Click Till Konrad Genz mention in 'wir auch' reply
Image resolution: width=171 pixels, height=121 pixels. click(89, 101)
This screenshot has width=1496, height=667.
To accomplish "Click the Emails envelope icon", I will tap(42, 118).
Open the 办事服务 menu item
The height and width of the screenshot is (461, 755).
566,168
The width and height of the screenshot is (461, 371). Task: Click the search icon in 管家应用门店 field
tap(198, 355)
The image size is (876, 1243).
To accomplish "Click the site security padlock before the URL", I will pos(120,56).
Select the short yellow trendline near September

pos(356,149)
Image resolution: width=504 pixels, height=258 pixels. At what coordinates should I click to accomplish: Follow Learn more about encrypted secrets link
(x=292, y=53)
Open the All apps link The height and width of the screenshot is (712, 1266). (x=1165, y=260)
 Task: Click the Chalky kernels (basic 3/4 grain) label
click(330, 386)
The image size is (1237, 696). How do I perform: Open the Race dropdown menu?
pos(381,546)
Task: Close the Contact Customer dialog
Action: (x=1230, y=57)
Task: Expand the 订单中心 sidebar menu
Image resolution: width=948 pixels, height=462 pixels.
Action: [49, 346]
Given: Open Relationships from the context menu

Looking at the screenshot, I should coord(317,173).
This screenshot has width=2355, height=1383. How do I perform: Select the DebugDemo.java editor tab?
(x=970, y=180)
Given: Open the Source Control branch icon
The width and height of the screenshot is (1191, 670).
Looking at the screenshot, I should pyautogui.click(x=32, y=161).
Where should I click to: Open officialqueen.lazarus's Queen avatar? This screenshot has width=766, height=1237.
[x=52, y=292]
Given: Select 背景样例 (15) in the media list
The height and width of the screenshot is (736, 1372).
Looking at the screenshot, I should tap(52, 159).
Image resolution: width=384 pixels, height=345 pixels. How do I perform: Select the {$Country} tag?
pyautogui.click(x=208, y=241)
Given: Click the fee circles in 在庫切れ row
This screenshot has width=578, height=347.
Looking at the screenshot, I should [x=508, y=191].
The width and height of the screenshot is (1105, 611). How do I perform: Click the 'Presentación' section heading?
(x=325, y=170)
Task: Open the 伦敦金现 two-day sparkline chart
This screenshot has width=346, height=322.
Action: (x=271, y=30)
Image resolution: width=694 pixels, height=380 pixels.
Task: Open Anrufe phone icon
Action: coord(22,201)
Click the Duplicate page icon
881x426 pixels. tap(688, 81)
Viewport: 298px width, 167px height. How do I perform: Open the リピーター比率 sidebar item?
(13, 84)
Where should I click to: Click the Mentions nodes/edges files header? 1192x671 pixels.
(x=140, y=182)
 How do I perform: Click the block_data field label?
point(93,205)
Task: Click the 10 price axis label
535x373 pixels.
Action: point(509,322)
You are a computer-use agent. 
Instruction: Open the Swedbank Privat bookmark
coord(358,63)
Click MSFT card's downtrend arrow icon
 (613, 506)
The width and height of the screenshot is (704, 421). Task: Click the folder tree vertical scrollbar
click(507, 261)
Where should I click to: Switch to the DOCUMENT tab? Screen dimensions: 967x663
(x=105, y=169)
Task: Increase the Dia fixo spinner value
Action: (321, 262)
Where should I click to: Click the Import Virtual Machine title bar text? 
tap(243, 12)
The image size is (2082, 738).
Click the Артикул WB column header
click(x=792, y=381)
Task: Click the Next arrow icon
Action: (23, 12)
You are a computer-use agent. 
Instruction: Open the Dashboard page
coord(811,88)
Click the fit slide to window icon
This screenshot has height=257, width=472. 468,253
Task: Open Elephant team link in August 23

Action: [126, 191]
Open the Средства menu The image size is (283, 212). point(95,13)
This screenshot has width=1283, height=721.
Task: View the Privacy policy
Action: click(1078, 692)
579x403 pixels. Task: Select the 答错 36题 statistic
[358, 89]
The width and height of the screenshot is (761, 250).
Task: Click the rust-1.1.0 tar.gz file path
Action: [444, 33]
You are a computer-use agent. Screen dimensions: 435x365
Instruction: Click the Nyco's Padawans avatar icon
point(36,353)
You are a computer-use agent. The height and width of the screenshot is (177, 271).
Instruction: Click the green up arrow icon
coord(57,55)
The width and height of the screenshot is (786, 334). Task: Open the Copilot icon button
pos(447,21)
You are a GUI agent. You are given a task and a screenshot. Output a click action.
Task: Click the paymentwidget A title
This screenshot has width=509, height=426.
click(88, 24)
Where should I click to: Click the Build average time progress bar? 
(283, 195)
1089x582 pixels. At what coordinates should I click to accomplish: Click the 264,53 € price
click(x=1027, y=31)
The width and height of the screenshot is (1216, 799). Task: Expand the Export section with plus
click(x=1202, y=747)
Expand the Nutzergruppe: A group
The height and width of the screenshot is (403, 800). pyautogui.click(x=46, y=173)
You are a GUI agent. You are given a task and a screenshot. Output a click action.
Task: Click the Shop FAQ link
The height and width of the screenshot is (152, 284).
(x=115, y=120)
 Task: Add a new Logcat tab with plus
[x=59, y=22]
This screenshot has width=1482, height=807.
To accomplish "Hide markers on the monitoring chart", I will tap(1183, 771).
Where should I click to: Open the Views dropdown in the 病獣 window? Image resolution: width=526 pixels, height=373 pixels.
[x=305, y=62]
□ □ □ □
Reproduce each of the entries above line for line, with every character unchanged.

Click Till Konrad Genz mention in 'wir auch' reply
Image resolution: width=171 pixels, height=121 pixels. click(89, 101)
This screenshot has width=1496, height=667.
To accomplish "Click the Emails envelope icon", I will tap(42, 118).
Open the 办事服务 menu item
The height and width of the screenshot is (461, 755).
566,168
The width and height of the screenshot is (461, 371). Task: Click the search icon in 管家应用门店 field
tap(198, 355)
The image size is (876, 1243).
To accomplish "Click the site security padlock before the URL", I will pos(120,56).
Select the short yellow trendline near September

pos(356,149)
Image resolution: width=504 pixels, height=258 pixels. At what coordinates should I click to accomplish: Follow Learn more about encrypted secrets link
(x=292, y=53)
Open the All apps link The height and width of the screenshot is (712, 1266). (x=1165, y=260)
 Task: Click the Chalky kernels (basic 3/4 grain) label
click(330, 386)
The image size is (1237, 696). How do I perform: Open the Race dropdown menu?
pos(381,546)
Task: Close the Contact Customer dialog
Action: (x=1230, y=57)
Task: Expand the 订单中心 sidebar menu
Image resolution: width=948 pixels, height=462 pixels.
Action: [49, 346]
Given: Open Relationships from the context menu

Looking at the screenshot, I should coord(317,173).
This screenshot has width=2355, height=1383. How do I perform: Select the DebugDemo.java editor tab?
(x=970, y=180)
Given: Open the Source Control branch icon
The width and height of the screenshot is (1191, 670).
Looking at the screenshot, I should pyautogui.click(x=32, y=161).
Where should I click to: Open officialqueen.lazarus's Queen avatar? This screenshot has width=766, height=1237.
[x=52, y=292]
Given: Select 背景样例 (15) in the media list
The height and width of the screenshot is (736, 1372).
Looking at the screenshot, I should tap(52, 159).
Image resolution: width=384 pixels, height=345 pixels. How do I perform: Select the {$Country} tag?
pyautogui.click(x=208, y=241)
Given: Click the fee circles in 在庫切れ row
This screenshot has width=578, height=347.
Looking at the screenshot, I should [x=508, y=191].
The width and height of the screenshot is (1105, 611). How do I perform: Click the 'Presentación' section heading?
(x=325, y=170)
Task: Open the 伦敦金现 two-day sparkline chart
This screenshot has width=346, height=322.
Action: (x=271, y=30)
Image resolution: width=694 pixels, height=380 pixels.
Task: Open Anrufe phone icon
Action: coord(22,201)
Click the Duplicate page icon
881x426 pixels. tap(688, 81)
Viewport: 298px width, 167px height. How do I perform: Open the リピーター比率 sidebar item?
(13, 84)
Where should I click to: Click the Mentions nodes/edges files header? 1192x671 pixels.
(x=140, y=182)
 How do I perform: Click the block_data field label?
point(93,205)
Task: Click the 10 price axis label
535x373 pixels.
Action: point(509,322)
You are a computer-use agent. 
Instruction: Open the Swedbank Privat bookmark
coord(358,63)
Click MSFT card's downtrend arrow icon
 (613, 506)
The width and height of the screenshot is (704, 421). Task: Click the folder tree vertical scrollbar
click(507, 261)
Where should I click to: Switch to the DOCUMENT tab? Screen dimensions: 967x663
(x=105, y=169)
Task: Increase the Dia fixo spinner value
Action: (321, 262)
Where should I click to: Click the Import Virtual Machine title bar text? 
tap(243, 12)
The image size is (2082, 738).
Click the Артикул WB column header
click(x=792, y=381)
Task: Click the Next arrow icon
Action: (23, 12)
You are a computer-use agent. 
Instruction: Open the Dashboard page
coord(811,88)
Click the fit slide to window icon
This screenshot has height=257, width=472. 468,253
Task: Open Elephant team link in August 23

Action: [126, 191]
Open the Средства menu The image size is (283, 212). point(95,13)
This screenshot has width=1283, height=721.
Task: View the Privacy policy
Action: click(1078, 692)
579x403 pixels. Task: Select the 答错 36题 statistic
[358, 89]
The width and height of the screenshot is (761, 250).
Task: Click the rust-1.1.0 tar.gz file path
Action: [444, 33]
You are a computer-use agent. Screen dimensions: 435x365
Instruction: Click the Nyco's Padawans avatar icon
point(36,353)
You are a computer-use agent. The height and width of the screenshot is (177, 271).
Instruction: Click the green up arrow icon
coord(57,55)
The width and height of the screenshot is (786, 334). Task: Open the Copilot icon button
pos(447,21)
You are a GUI agent. You are given a task and a screenshot. Output a click action.
Task: Click the paymentwidget A title
This screenshot has width=509, height=426.
click(88, 24)
Where should I click to: Click the Build average time progress bar? 
(283, 195)
1089x582 pixels. At what coordinates should I click to accomplish: Click the 264,53 € price
click(x=1027, y=31)
The width and height of the screenshot is (1216, 799). Task: Expand the Export section with plus
click(x=1202, y=747)
Expand the Nutzergruppe: A group
The height and width of the screenshot is (403, 800). pyautogui.click(x=46, y=173)
You are a GUI agent. You are given a task and a screenshot. Output a click action.
Task: Click the Shop FAQ link
The height and width of the screenshot is (152, 284).
(x=115, y=120)
 Task: Add a new Logcat tab with plus
[x=59, y=22]
This screenshot has width=1482, height=807.
To accomplish "Hide markers on the monitoring chart", I will tap(1183, 771).
Where should I click to: Open the Views dropdown in the 病獣 window? Image resolution: width=526 pixels, height=373 pixels.
[x=305, y=62]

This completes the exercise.